ただし、財務指標をすべて公開している上場企業と異なり、中小企業の場合には同業他社の経営数値を知ることは難しいのが実情です。
比較的規模の大きい非上場会社の場合は、会社四季報(未上場会社版)や、日経テレコンなどに情報を出していることがありますので、参考にしてみてください。
また、TKC会員である税理士事務所の顧問先中小企業の数値をまとめた「TKC経営指標(BAST)」を見ると、業種別に優良企業・黒字企業の平均数値を参照できます。
1つの会社に属する複数の事業があるという場合、それぞれの事業損益に関する数値を比較することで、会社のどの事業が全体の利益に貢献しているのかがわかります。
なお、事業別の損益状況を把握するためには、「事業別PL(損益計算書)」の作成が必須となります(事業別PLについてはこの記事の後半について解説しています)。

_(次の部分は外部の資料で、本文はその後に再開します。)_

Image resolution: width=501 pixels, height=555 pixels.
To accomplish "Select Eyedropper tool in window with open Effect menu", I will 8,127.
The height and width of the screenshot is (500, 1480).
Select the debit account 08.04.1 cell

商品別のPL(もしくは粗利)を見ることで、どの商品が会社の利益に貢献していて、重点的に投資していくべきなのかがわかります。管理会計のもっとも代表的な手法として、「原価計算」というものがあります。
原価計算とは、簡単にいえば、1つの製品を作るために、どのタイミングでどのようなコストが発生しているのかということを把握するための計算を言います。商品別のコストや利益が解れば、どの商品が利益を出しているのかだけでなく、値引き可能な範囲なども知ることができます。

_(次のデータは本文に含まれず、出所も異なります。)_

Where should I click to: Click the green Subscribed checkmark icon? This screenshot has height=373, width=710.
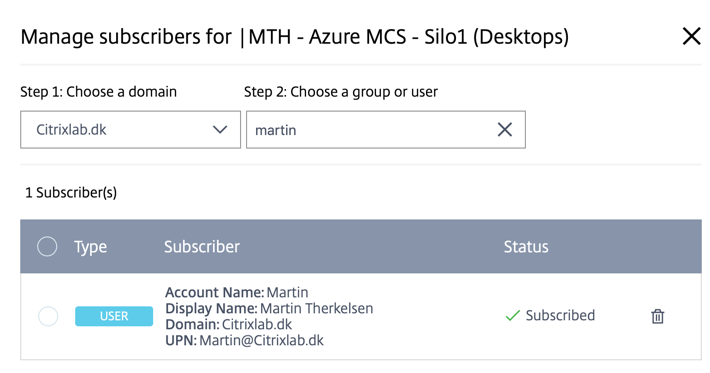point(513,316)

主に製造業を営む企業に適している手法ですが、製造業以外の企業でも原価計算の考え方を応用することで、売上原価の発生原因をより詳細に把握することが可能となります。
このように、さまざまな「比較」の視点から、決算書の数字をかみくだき、経営者の経営判断に役立つ情報へと変換する作業のことを、「管理会計」と呼んでいます。
管理会計を導入することによって、これまで経営者や各部門責任者の「肌感覚」で行われていた経営判断を、より客観的なデータに基づいて行うことが可能となるのです。感覚に頼った経営を、根拠に基づいて、そして実際の数値に基づいて行うことが可能になります。
管理会計の導入は、企業目標の数値での把握を可能にしますから、後で見る事業別PLの導入効果もあいまって、課長級・部長級の人材であっても経営全体を見渡した現場判断ができるようになるというメリットも期待できるでしょう。
一方で、管理会計を導入した場合には次のようなデメリットが生じる可能性があることも理解しておく必要があります。メリット・デメリットのそれぞれを理解しておくことが大切です。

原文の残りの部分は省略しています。